* WORK TASK *
Starting at the line that holds "Image resolution: width=1568", reproduce each line exactly up to and including the last line of the records below. Pictures stay out.

* DATA EXCERPTS *

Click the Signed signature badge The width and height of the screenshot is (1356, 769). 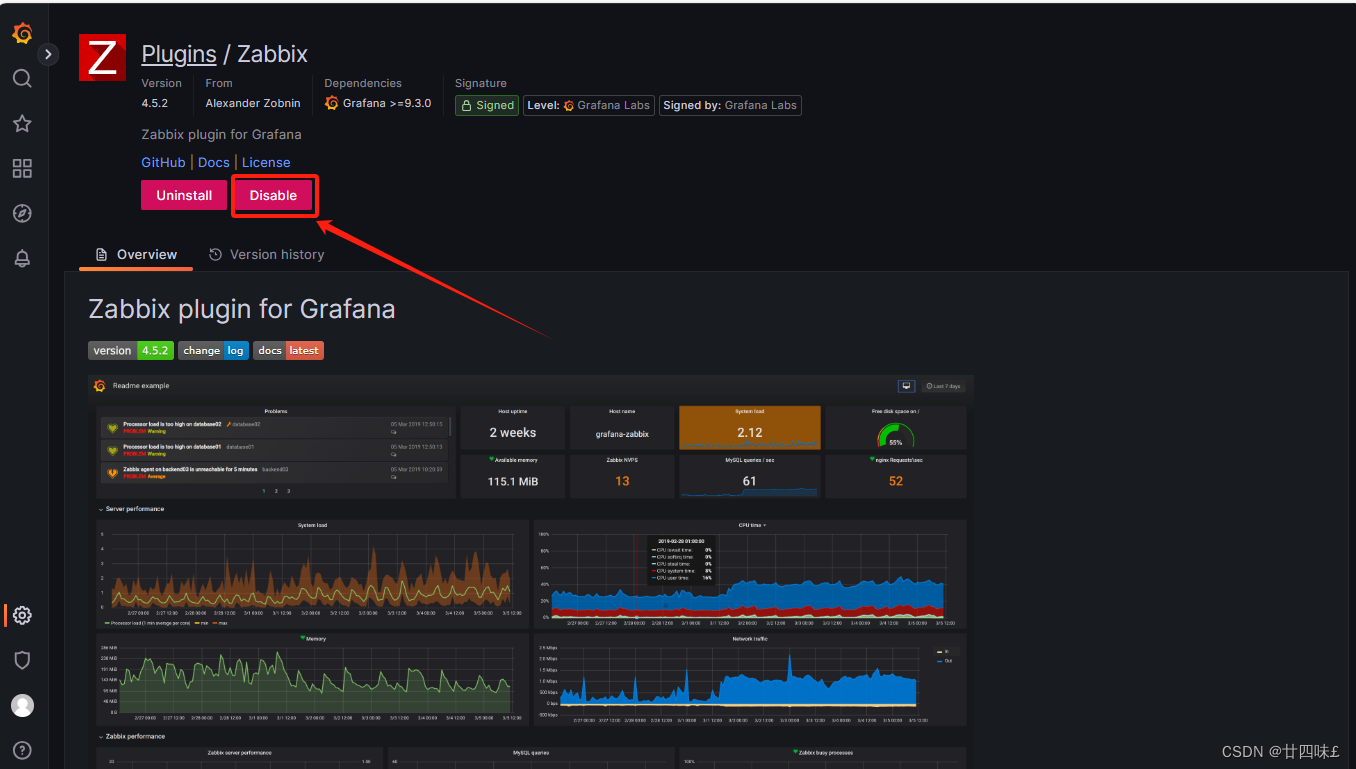[x=486, y=105]
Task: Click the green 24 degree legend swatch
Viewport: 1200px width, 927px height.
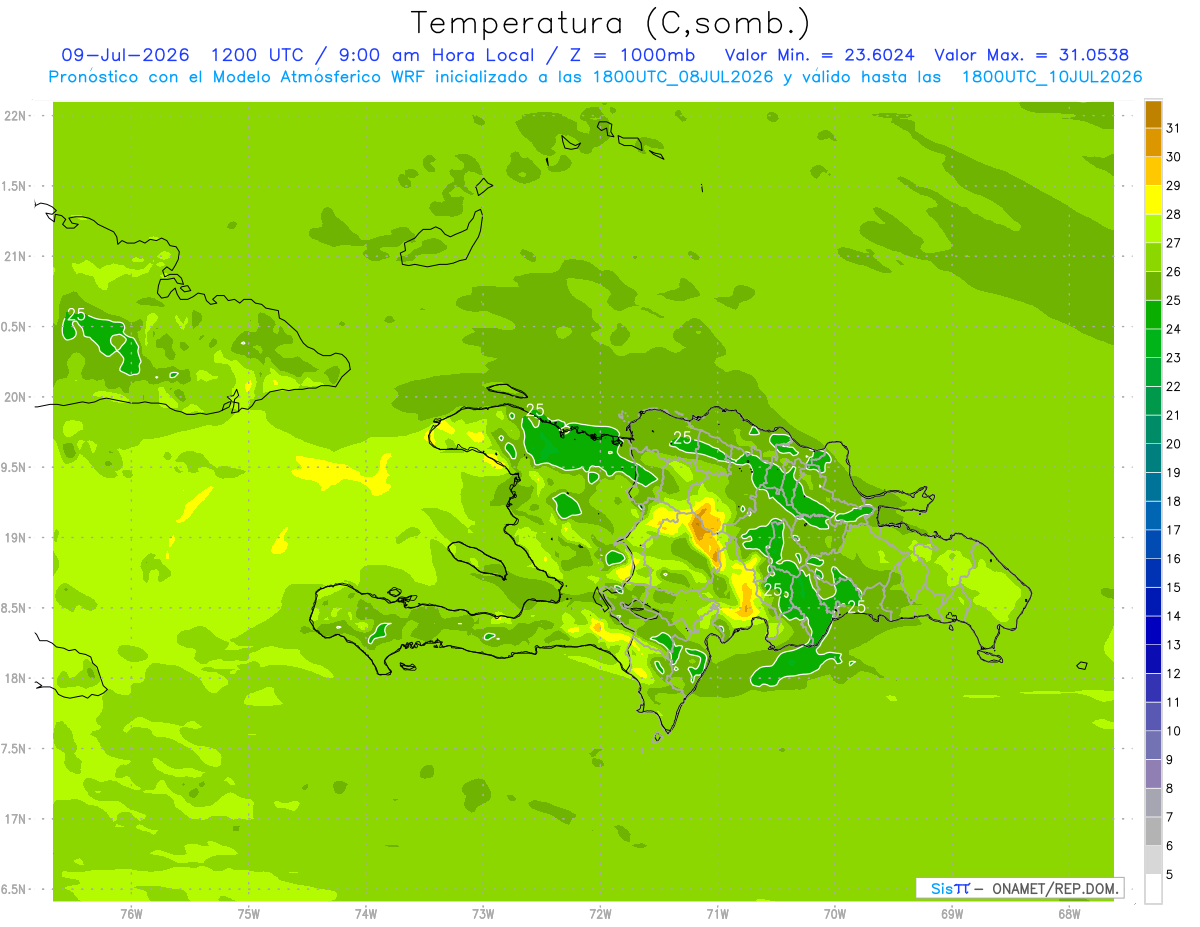Action: [x=1153, y=315]
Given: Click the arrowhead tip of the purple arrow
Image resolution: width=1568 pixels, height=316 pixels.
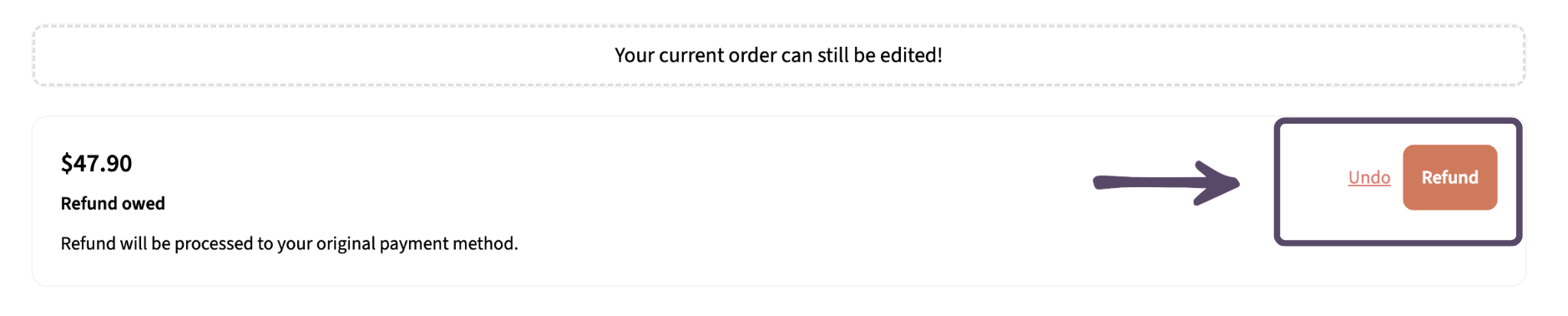Looking at the screenshot, I should [x=1234, y=183].
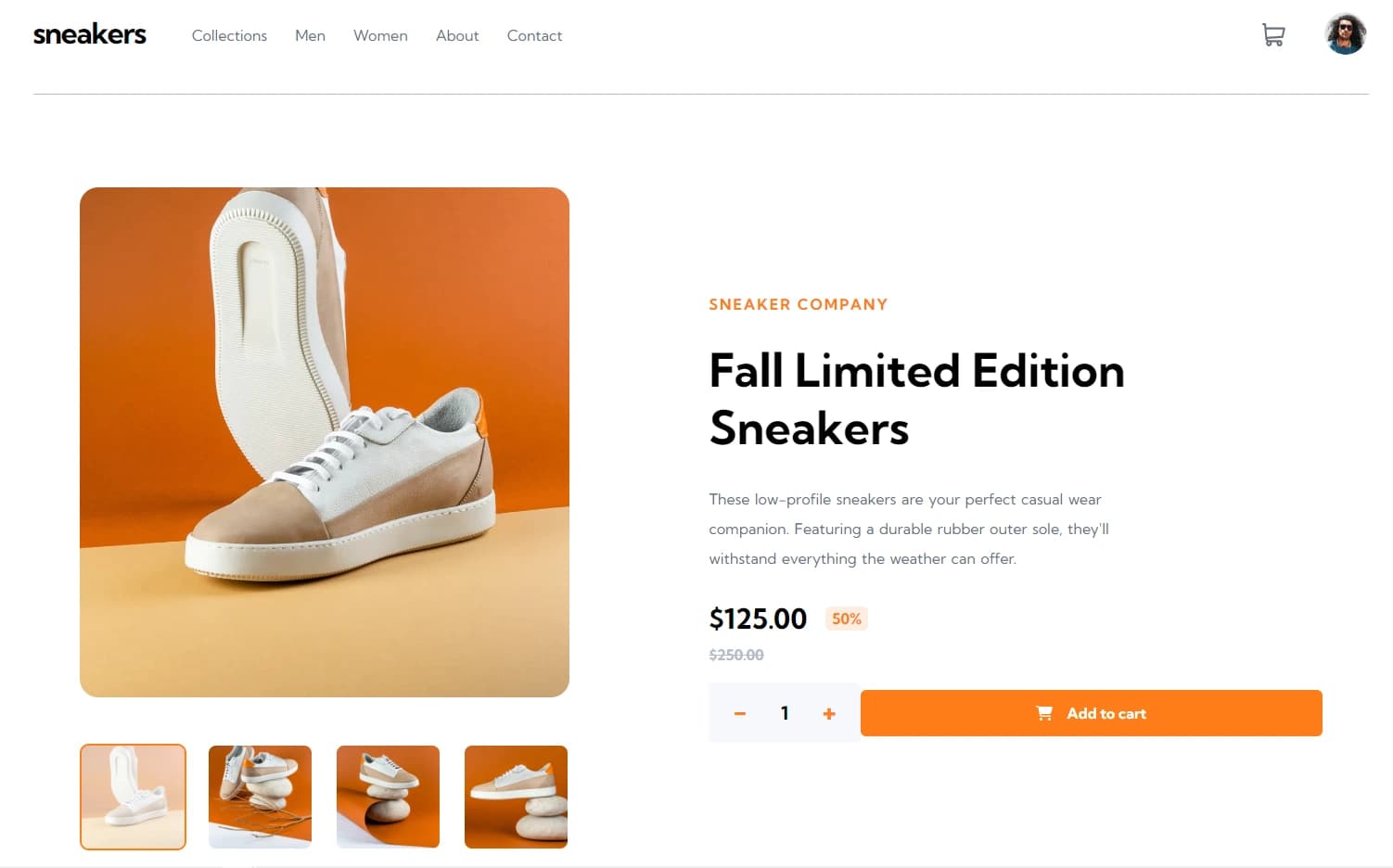Choose the fourth product thumbnail
This screenshot has width=1393, height=868.
pyautogui.click(x=516, y=797)
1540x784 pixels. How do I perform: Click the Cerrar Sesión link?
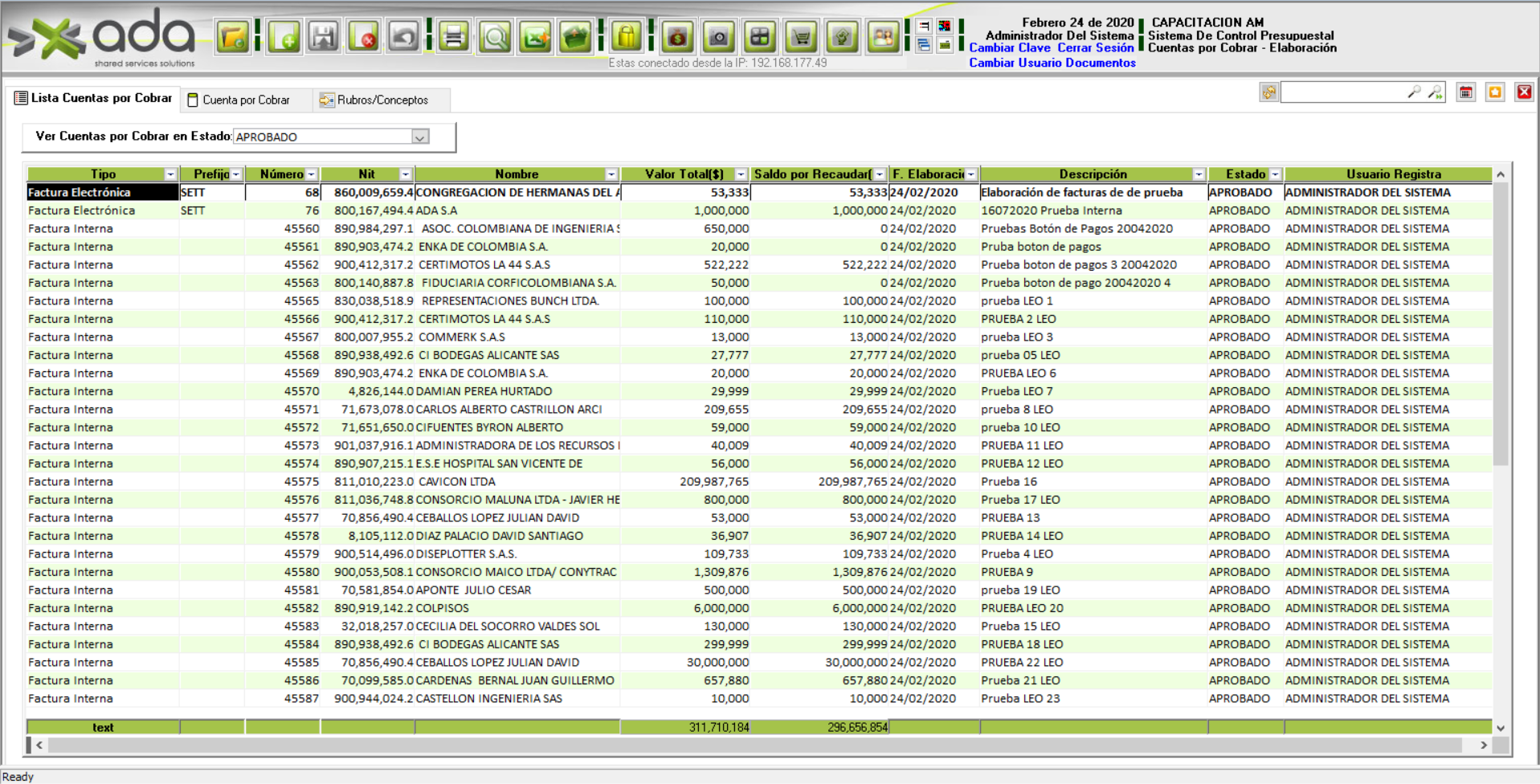tap(1096, 48)
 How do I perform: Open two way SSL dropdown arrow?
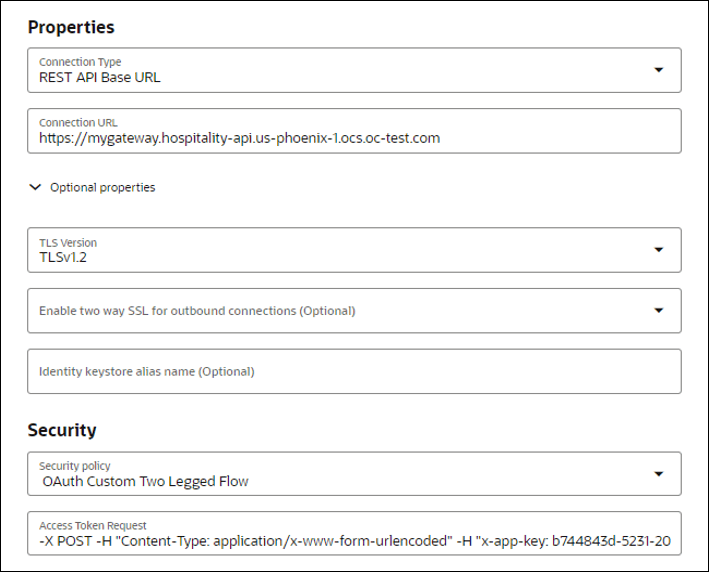pyautogui.click(x=659, y=311)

* RESPONSE *
Image resolution: width=1568 pixels, height=316 pixels.
Looking at the screenshot, I should [x=1234, y=183].
Choose the fourth product thumbnail
This screenshot has width=1393, height=868.
pyautogui.click(x=516, y=797)
1540x784 pixels. How do I perform: Click the Cerrar Sesión link?
tap(1096, 48)
 How do I perform: Open two way SSL dropdown arrow?
pyautogui.click(x=659, y=311)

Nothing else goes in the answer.